Work order: Repeat nothing but the lines below running from the one containing "Lemon (571, 1888)" to the one containing "OPERAZIONI E LETTERE (737, 2218)". Keep both end lines.

[Saved entries]
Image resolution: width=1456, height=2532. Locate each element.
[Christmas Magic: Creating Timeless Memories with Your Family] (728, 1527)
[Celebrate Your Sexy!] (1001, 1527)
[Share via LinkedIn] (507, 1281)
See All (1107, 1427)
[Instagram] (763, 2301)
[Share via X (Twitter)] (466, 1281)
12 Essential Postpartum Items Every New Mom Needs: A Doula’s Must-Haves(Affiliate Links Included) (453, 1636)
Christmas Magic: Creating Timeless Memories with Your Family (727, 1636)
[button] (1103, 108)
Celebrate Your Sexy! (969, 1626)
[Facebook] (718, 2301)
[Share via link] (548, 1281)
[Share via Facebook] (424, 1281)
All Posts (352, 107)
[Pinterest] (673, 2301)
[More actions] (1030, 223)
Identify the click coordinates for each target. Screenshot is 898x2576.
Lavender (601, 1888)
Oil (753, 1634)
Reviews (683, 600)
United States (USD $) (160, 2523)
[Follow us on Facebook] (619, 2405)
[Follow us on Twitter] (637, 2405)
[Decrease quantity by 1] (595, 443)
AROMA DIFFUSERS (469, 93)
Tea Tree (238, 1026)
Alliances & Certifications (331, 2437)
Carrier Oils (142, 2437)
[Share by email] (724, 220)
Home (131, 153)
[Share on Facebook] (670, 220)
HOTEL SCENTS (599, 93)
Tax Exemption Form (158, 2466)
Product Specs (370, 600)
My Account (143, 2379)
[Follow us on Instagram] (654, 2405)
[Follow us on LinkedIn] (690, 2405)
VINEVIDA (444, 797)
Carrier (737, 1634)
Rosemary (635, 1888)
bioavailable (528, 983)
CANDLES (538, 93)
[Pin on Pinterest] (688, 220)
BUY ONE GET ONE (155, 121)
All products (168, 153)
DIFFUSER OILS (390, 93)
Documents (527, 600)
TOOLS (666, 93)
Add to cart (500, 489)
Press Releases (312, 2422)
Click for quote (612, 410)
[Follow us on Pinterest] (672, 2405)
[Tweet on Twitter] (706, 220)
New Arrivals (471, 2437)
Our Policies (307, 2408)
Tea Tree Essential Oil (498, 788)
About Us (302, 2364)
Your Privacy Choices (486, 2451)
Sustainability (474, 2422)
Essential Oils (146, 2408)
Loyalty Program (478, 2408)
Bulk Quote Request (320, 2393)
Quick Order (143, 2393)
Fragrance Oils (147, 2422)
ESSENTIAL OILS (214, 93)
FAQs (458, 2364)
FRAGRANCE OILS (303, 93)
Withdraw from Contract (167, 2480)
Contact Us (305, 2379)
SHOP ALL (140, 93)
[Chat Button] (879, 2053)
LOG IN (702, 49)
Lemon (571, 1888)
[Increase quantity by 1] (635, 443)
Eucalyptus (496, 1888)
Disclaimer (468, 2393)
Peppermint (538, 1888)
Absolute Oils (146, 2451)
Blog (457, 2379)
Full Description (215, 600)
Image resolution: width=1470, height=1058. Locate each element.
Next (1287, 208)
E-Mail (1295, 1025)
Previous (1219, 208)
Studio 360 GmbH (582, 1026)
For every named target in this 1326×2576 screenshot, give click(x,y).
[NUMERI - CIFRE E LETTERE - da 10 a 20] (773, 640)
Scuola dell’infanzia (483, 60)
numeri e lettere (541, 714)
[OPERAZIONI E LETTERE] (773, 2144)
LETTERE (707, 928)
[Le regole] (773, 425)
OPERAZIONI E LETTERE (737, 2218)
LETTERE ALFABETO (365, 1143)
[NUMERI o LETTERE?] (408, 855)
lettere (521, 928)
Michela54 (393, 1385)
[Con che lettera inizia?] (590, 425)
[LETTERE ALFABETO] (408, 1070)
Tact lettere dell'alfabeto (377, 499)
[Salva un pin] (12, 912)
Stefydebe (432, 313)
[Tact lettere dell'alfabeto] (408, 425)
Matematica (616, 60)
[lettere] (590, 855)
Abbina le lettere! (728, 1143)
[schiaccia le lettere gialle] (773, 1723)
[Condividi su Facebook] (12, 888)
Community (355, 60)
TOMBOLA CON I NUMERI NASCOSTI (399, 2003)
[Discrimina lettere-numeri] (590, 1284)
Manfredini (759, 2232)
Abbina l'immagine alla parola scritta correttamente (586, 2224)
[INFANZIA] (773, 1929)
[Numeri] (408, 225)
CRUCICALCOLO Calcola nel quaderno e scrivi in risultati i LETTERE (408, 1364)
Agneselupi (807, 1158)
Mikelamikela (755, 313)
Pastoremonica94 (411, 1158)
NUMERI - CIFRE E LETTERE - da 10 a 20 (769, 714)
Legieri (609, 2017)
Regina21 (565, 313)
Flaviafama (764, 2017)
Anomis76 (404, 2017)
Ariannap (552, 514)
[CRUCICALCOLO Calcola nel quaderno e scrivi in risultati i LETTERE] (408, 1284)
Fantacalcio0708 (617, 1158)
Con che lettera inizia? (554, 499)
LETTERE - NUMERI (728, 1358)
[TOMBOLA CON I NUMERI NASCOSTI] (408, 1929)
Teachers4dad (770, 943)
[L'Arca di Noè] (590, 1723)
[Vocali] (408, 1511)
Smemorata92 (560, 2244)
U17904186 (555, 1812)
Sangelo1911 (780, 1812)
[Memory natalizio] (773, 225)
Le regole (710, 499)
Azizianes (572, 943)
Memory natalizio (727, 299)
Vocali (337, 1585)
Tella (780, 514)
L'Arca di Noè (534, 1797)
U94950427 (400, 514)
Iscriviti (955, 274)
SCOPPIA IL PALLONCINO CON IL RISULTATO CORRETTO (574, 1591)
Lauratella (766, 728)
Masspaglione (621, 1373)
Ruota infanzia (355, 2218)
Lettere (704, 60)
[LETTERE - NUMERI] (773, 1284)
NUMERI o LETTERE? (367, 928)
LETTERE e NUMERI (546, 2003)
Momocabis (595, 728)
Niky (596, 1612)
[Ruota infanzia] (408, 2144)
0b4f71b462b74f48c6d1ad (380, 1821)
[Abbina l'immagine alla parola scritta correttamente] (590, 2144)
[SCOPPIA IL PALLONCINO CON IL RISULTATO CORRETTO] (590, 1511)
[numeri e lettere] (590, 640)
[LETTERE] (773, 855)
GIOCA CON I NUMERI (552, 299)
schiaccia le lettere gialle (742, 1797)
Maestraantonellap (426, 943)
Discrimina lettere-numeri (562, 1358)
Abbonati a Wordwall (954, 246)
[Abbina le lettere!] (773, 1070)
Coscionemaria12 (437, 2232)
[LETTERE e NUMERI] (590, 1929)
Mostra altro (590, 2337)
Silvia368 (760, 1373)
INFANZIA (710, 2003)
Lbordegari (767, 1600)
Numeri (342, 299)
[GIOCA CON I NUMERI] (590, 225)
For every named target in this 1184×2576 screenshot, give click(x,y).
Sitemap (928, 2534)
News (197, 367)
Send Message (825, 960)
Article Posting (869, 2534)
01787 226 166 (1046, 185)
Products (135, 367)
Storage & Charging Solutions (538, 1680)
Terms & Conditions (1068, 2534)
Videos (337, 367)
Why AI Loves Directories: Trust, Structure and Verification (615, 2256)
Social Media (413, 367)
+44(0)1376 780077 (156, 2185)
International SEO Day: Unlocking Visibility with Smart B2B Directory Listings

Answer below:
Lemon (571, 1888)
[Increase quantity by 1] (635, 443)
Eucalyptus (496, 1888)
Disclaimer (468, 2393)
Peppermint (538, 1888)
Absolute Oils (146, 2451)
Blog (457, 2379)
Full Description (215, 600)
Image resolution: width=1470, height=1058. Locate each element.
Next (1287, 208)
E-Mail (1295, 1025)
Previous (1219, 208)
Studio 360 GmbH (582, 1026)
For every named target in this 1326×2576 screenshot, give click(x,y).
[NUMERI - CIFRE E LETTERE - da 10 a 20] (773, 640)
Scuola dell’infanzia (483, 60)
numeri e lettere (541, 714)
[OPERAZIONI E LETTERE] (773, 2144)
LETTERE (707, 928)
[Le regole] (773, 425)
OPERAZIONI E LETTERE (737, 2218)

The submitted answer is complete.